When gambling, the house "always wins" over time. With options trading, that's not always the case. Anyone with a gambling addiction would be far better off doing options trading - their chances are much better.


> It’s unfortunate, because they stand to lose a lot over the course of a lifetime of investing.

On the other hand, it's worth gambling in stocks because if you don't your going to lose your shirt in the upcoming inflation, so you might as well roll the dice and shot your shit at not winding up poor.

Especially since there are tax increases targeted at the rich coming down the pike that are going to absolutely destroy you if you are middle class or poor, when a mcdouble costs $20 instead of $2 and the minimum wage is $100/hr instead of $15


> the next protracted drawdown

We should have seen this drawdown last year.


The longer the bubble builds the bigger the bust. We’ve chosen growth over stability, fundamentals, and robustness. Once the U.S. struggles to stimulate its economy through deficit spending it’ll hit a wall. It’ll be fine for people but there will be a massive dislocation in the economy.

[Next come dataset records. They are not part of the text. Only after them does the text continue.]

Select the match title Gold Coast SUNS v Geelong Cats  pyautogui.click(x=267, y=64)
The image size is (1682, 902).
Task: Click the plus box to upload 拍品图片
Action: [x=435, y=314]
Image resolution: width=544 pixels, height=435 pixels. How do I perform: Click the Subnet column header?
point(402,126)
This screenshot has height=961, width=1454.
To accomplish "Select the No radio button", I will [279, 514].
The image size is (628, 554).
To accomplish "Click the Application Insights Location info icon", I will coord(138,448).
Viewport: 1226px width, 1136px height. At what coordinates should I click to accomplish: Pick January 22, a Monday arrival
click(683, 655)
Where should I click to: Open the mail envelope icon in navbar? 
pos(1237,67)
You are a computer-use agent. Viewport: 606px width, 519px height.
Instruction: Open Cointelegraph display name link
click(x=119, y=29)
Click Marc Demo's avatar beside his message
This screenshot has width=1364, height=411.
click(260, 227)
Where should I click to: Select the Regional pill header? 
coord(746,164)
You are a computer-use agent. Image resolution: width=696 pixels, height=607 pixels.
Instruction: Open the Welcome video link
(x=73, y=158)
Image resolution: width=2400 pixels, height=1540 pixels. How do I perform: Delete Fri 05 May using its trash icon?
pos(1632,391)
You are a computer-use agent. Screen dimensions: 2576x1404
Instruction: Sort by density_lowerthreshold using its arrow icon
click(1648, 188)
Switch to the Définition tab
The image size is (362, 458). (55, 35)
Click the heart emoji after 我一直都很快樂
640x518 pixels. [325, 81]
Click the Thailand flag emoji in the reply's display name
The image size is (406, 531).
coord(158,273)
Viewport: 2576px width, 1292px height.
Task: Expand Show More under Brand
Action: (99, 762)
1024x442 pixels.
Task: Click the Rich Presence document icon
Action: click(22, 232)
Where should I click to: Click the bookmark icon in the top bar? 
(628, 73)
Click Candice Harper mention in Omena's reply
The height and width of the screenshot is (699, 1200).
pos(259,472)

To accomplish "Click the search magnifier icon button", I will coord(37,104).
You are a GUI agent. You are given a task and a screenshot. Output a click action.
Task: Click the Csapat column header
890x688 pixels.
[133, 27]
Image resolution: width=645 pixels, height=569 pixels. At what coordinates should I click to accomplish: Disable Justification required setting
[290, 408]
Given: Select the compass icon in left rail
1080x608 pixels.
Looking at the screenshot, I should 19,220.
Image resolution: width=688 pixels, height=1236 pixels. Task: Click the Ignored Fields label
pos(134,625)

This is an argument in favor of pushing up inflation as soon as possible. Ideally inflation should be 2% and interest rates should be between 3-4% and it should stay that way forever.

If there is a discrepancy from that ideal then it means that something is going wrong, and the longer that discrepancy lasts, the more things are going wrong. Those wrong things will be discovered as soon as interest rates are back to their normal level.


Why those magic numbers?


As long as people are still unemployed there should be no reason for the US with its sovereign currency to struggle stimulating the economy.

Even if you guys would overshoot full employment your current president doesn't seem too frightened by the idea of taxing coins out of existence again.


I understand this. I'd much rather deal with the bad decisions of yesterday today than tomorrow. I guess for people that won't be alive in twenty years this is immaterial..


Check out the ages of elected officials, most are in the "won't be alive in twenty years" camp so the lack of foresight is unsurprising.


That is part of my reasoning behind my statement. The other part is the desires and concerns of the largest demographics electing these same people.